Sous la présidence d’honneur de M. Ian Telfer (Goldcorp Inc.), Québec Exploration 2006 permettra aux participants de venir découvrir les meilleures occasions d’affaires et d’investissements de même que les projets les plus prometteurs.

Au programme :

  • les plus récentes recommandations et prévisions de spécialistes en investissement minier;
  • les plus récentes découvertes et les indices prometteurs du Québec ou d’ailleurs au Canada;
  • un programme de conférences de haut niveau;
  • une exposition commerciale et géoscientifique d’envergure.

Et plus encore!

Pour en savoir davantage sur la programmation ou pour vous inscrire, rendez-vous au www.QuebecExploration.qc.ca.


Québec mines tisse des liens...

Vous avez sans doute remarqué le nouveau lien qui s’est ajouté dans le menu de droite du bulletin dans la page d'accueil.
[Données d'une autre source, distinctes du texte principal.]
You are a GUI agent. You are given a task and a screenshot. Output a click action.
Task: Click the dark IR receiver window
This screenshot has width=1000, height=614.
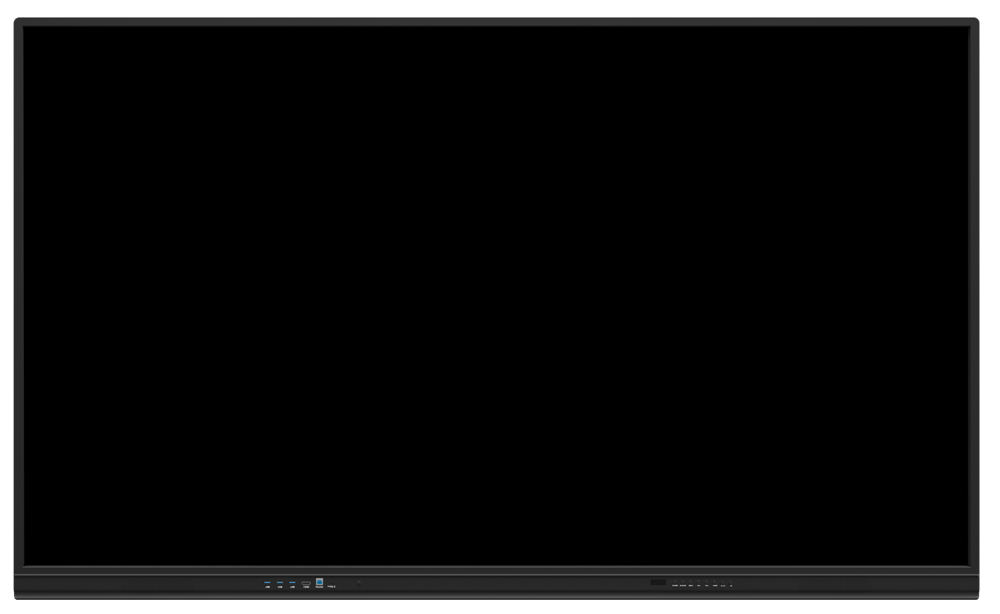tap(657, 583)
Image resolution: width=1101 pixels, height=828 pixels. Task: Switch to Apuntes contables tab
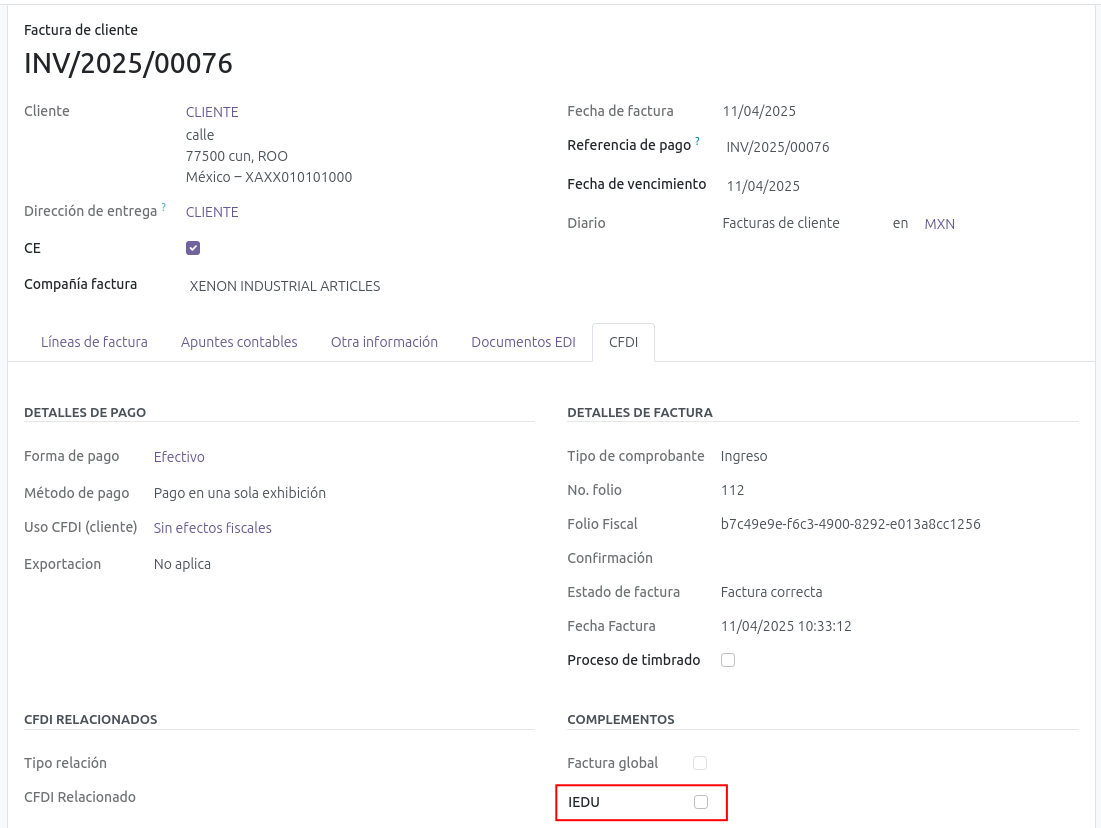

Il s’agit de GEOLOG, le bulletin électronique de l’Association géologique du Canada. Ce lien vous donne directement accès au bulletin de l’association qui est publié quatre fois l’an.

L’Association géologique du Canada est une société scientifique qui compte plus de 2 000 membres répartis sur l’ensemble du territoire canadien et à l’étranger. Depuis mai dernier, M. Robert Marquis, directeur du Bureau de l’exploration géologique du Québec, y occupe le poste de président.